**TASK BRIEF**.
Rewrite the records below, replacing "GUI agent" with "interface agent" wherever it occurs and leaving everything else unchanged.
>> begin
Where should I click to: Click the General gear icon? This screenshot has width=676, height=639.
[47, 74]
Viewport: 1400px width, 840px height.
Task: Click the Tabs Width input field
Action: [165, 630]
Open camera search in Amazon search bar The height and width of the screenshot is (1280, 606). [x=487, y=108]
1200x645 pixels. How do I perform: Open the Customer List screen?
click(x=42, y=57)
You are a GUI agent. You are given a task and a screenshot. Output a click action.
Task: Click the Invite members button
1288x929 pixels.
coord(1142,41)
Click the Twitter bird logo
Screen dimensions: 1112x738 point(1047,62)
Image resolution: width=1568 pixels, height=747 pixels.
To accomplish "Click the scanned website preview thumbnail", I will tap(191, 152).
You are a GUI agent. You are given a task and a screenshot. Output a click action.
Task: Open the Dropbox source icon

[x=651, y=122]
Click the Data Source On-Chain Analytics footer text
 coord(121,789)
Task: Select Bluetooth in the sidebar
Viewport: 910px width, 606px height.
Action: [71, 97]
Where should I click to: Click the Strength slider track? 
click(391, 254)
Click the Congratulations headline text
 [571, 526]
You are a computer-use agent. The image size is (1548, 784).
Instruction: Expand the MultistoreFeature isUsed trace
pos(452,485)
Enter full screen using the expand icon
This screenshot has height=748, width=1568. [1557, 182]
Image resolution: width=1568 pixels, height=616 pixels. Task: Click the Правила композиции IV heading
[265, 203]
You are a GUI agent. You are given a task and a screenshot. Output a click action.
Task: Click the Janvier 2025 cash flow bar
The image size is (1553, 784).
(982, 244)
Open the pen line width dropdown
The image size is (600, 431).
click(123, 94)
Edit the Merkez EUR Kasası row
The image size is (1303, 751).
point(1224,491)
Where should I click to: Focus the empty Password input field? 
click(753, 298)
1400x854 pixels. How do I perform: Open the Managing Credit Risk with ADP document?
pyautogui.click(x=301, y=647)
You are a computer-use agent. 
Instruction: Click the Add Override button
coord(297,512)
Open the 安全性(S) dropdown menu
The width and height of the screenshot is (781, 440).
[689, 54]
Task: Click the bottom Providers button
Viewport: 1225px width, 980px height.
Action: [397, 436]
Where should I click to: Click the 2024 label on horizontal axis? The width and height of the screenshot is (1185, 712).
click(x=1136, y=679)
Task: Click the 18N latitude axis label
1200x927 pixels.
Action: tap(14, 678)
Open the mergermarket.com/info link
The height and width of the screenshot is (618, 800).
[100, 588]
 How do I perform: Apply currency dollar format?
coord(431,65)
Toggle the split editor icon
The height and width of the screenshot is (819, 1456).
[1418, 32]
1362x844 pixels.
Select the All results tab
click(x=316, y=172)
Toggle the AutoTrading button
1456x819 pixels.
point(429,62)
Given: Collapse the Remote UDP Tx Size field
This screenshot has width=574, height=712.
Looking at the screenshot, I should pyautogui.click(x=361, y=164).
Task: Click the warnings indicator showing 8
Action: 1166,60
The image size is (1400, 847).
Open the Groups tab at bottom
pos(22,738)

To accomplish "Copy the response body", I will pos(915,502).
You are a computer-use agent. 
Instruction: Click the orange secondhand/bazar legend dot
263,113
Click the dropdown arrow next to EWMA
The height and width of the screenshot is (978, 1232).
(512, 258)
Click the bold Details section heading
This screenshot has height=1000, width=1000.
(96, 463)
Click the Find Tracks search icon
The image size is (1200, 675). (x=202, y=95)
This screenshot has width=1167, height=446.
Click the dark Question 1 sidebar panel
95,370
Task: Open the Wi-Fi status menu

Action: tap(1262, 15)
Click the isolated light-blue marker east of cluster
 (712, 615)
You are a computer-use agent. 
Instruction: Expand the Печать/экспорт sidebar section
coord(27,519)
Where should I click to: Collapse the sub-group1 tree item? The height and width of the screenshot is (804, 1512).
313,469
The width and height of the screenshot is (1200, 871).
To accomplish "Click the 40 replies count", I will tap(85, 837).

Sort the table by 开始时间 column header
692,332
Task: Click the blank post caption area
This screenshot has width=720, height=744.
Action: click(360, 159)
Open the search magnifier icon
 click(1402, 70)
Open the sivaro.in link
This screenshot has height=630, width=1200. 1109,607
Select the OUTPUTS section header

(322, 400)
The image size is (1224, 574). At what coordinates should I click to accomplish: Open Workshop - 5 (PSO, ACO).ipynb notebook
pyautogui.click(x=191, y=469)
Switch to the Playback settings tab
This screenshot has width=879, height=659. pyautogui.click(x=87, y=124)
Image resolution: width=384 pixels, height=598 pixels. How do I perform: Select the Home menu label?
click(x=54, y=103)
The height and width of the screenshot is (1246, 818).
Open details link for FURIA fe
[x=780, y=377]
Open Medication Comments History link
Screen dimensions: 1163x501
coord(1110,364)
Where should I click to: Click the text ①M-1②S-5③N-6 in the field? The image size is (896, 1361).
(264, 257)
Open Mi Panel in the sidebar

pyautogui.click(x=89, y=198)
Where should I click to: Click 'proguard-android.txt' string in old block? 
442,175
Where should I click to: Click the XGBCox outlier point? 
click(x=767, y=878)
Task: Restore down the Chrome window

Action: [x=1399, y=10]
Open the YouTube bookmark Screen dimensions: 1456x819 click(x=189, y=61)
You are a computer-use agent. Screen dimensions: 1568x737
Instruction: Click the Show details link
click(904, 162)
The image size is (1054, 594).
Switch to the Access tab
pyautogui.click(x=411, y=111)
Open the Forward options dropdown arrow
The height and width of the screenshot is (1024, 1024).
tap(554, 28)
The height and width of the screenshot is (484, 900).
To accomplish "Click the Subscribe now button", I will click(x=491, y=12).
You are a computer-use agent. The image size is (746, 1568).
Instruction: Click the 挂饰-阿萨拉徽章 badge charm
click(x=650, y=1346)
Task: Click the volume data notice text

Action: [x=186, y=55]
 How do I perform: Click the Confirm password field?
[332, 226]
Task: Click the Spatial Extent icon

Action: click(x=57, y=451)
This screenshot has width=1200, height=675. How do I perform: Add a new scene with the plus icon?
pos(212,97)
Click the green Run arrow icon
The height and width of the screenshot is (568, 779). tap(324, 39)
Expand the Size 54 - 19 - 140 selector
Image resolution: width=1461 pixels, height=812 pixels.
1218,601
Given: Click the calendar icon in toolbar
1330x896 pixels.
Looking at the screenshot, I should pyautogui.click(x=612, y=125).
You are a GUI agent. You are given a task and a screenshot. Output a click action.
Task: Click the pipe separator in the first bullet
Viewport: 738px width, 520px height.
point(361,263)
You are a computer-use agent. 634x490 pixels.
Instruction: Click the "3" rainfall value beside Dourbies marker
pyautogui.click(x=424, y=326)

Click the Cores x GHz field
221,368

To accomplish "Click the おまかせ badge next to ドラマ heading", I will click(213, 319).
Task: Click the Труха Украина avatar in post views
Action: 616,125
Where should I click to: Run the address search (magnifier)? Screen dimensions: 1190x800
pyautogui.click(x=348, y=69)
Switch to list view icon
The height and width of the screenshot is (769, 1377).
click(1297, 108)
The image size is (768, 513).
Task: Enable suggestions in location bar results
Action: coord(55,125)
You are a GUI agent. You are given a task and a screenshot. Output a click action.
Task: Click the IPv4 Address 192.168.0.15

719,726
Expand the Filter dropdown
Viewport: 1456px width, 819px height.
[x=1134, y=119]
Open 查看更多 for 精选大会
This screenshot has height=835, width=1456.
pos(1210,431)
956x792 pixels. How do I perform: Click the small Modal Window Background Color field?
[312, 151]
>> end
**ANSWER TO THIS TASK**.
Where should I click to: Click the General gear icon? This screenshot has width=676, height=639.
[47, 74]
Viewport: 1400px width, 840px height.
Task: Click the Tabs Width input field
Action: [165, 630]
Open camera search in Amazon search bar The height and width of the screenshot is (1280, 606). [x=487, y=108]
1200x645 pixels. How do I perform: Open the Customer List screen?
click(x=42, y=57)
You are a interface agent. You are given a task and a screenshot. Output a click action.
Task: Click the Invite members button
1288x929 pixels.
coord(1142,41)
Click the Twitter bird logo
Screen dimensions: 1112x738 point(1047,62)
Image resolution: width=1568 pixels, height=747 pixels.
To accomplish "Click the scanned website preview thumbnail", I will tap(191, 152).
You are a interface agent. You are given a task and a screenshot. Output a click action.
Task: Open the Dropbox source icon

[x=651, y=122]
Click the Data Source On-Chain Analytics footer text
 coord(121,789)
Task: Select Bluetooth in the sidebar
Viewport: 910px width, 606px height.
Action: [71, 97]
Where should I click to: Click the Strength slider track? 
click(391, 254)
Click the Congratulations headline text
 [571, 526]
You are a computer-use agent. The image size is (1548, 784).
Instruction: Expand the MultistoreFeature isUsed trace
pos(452,485)
Enter full screen using the expand icon
This screenshot has height=748, width=1568. [1557, 182]
Image resolution: width=1568 pixels, height=616 pixels. Task: Click the Правила композиции IV heading
[265, 203]
You are a interface agent. You are given a task and a screenshot. Output a click action.
Task: Click the Janvier 2025 cash flow bar
The image size is (1553, 784).
(982, 244)
Open the pen line width dropdown
The image size is (600, 431).
click(123, 94)
Edit the Merkez EUR Kasası row
The image size is (1303, 751).
point(1224,491)
Where should I click to: Focus the empty Password input field? 
click(753, 298)
1400x854 pixels. How do I perform: Open the Managing Credit Risk with ADP document?
pyautogui.click(x=301, y=647)
You are a computer-use agent. 
Instruction: Click the Add Override button
coord(297,512)
Open the 安全性(S) dropdown menu
The width and height of the screenshot is (781, 440).
[689, 54]
Task: Click the bottom Providers button
Viewport: 1225px width, 980px height.
Action: [397, 436]
Where should I click to: Click the 2024 label on horizontal axis? The width and height of the screenshot is (1185, 712).
click(x=1136, y=679)
Task: Click the 18N latitude axis label
1200x927 pixels.
Action: tap(14, 678)
Open the mergermarket.com/info link
The height and width of the screenshot is (618, 800).
[100, 588]
 How do I perform: Apply currency dollar format?
coord(431,65)
Toggle the split editor icon
The height and width of the screenshot is (819, 1456).
[1418, 32]
1362x844 pixels.
Select the All results tab
click(x=316, y=172)
Toggle the AutoTrading button
1456x819 pixels.
point(429,62)
Given: Collapse the Remote UDP Tx Size field
This screenshot has width=574, height=712.
Looking at the screenshot, I should pyautogui.click(x=361, y=164).
Task: Click the warnings indicator showing 8
Action: 1166,60
The image size is (1400, 847).
Open the Groups tab at bottom
pos(22,738)

To accomplish "Copy the response body", I will pos(915,502).
You are a computer-use agent. 
Instruction: Click the orange secondhand/bazar legend dot
263,113
Click the dropdown arrow next to EWMA
The height and width of the screenshot is (978, 1232).
(512, 258)
Click the bold Details section heading
This screenshot has height=1000, width=1000.
(96, 463)
Click the Find Tracks search icon
The image size is (1200, 675). (x=202, y=95)
This screenshot has width=1167, height=446.
Click the dark Question 1 sidebar panel
95,370
Task: Open the Wi-Fi status menu

Action: tap(1262, 15)
Click the isolated light-blue marker east of cluster
 (712, 615)
You are a computer-use agent. 
Instruction: Expand the Печать/экспорт sidebar section
coord(27,519)
Where should I click to: Collapse the sub-group1 tree item? The height and width of the screenshot is (804, 1512).
313,469
The width and height of the screenshot is (1200, 871).
To accomplish "Click the 40 replies count", I will tap(85, 837).

Sort the table by 开始时间 column header
692,332
Task: Click the blank post caption area
This screenshot has width=720, height=744.
Action: click(360, 159)
Open the search magnifier icon
 click(1402, 70)
Open the sivaro.in link
This screenshot has height=630, width=1200. 1109,607
Select the OUTPUTS section header

(322, 400)
The image size is (1224, 574). At what coordinates should I click to accomplish: Open Workshop - 5 (PSO, ACO).ipynb notebook
pyautogui.click(x=191, y=469)
Switch to the Playback settings tab
This screenshot has width=879, height=659. pyautogui.click(x=87, y=124)
Image resolution: width=384 pixels, height=598 pixels. How do I perform: Select the Home menu label?
click(x=54, y=103)
The height and width of the screenshot is (1246, 818).
Open details link for FURIA fe
[x=780, y=377]
Open Medication Comments History link
Screen dimensions: 1163x501
coord(1110,364)
Where should I click to: Click the text ①M-1②S-5③N-6 in the field? The image size is (896, 1361).
(264, 257)
Open Mi Panel in the sidebar

pyautogui.click(x=89, y=198)
Where should I click to: Click 'proguard-android.txt' string in old block? 
442,175
Where should I click to: Click the XGBCox outlier point? 
click(x=767, y=878)
Task: Restore down the Chrome window

Action: [x=1399, y=10]
Open the YouTube bookmark Screen dimensions: 1456x819 click(x=189, y=61)
You are a computer-use agent. Screen dimensions: 1568x737
Instruction: Click the Show details link
click(904, 162)
The image size is (1054, 594).
Switch to the Access tab
pyautogui.click(x=411, y=111)
Open the Forward options dropdown arrow
The height and width of the screenshot is (1024, 1024).
tap(554, 28)
The height and width of the screenshot is (484, 900).
To accomplish "Click the Subscribe now button", I will click(x=491, y=12).
You are a computer-use agent. The image size is (746, 1568).
Instruction: Click the 挂饰-阿萨拉徽章 badge charm
click(x=650, y=1346)
Task: Click the volume data notice text

Action: [x=186, y=55]
 How do I perform: Click the Confirm password field?
[332, 226]
Task: Click the Spatial Extent icon

Action: click(x=57, y=451)
This screenshot has width=1200, height=675. How do I perform: Add a new scene with the plus icon?
pos(212,97)
Click the green Run arrow icon
The height and width of the screenshot is (568, 779). tap(324, 39)
Expand the Size 54 - 19 - 140 selector
Image resolution: width=1461 pixels, height=812 pixels.
1218,601
Given: Click the calendar icon in toolbar
1330x896 pixels.
Looking at the screenshot, I should pyautogui.click(x=612, y=125).
You are a interface agent. You are given a task and a screenshot. Output a click action.
Task: Click the pipe separator in the first bullet
Viewport: 738px width, 520px height.
point(361,263)
You are a computer-use agent. 634x490 pixels.
Instruction: Click the "3" rainfall value beside Dourbies marker
pyautogui.click(x=424, y=326)

Click the Cores x GHz field
221,368

To accomplish "Click the おまかせ badge next to ドラマ heading", I will click(213, 319).
Task: Click the Труха Украина avatar in post views
Action: 616,125
Where should I click to: Run the address search (magnifier)? Screen dimensions: 1190x800
pyautogui.click(x=348, y=69)
Switch to list view icon
The height and width of the screenshot is (769, 1377).
click(1297, 108)
The image size is (768, 513).
Task: Enable suggestions in location bar results
Action: coord(55,125)
You are a interface agent. You are given a task and a screenshot. Output a click action.
Task: Click the IPv4 Address 192.168.0.15

719,726
Expand the Filter dropdown
Viewport: 1456px width, 819px height.
[x=1134, y=119]
Open 查看更多 for 精选大会
This screenshot has height=835, width=1456.
pos(1210,431)
956x792 pixels. How do I perform: Click the small Modal Window Background Color field?
[312, 151]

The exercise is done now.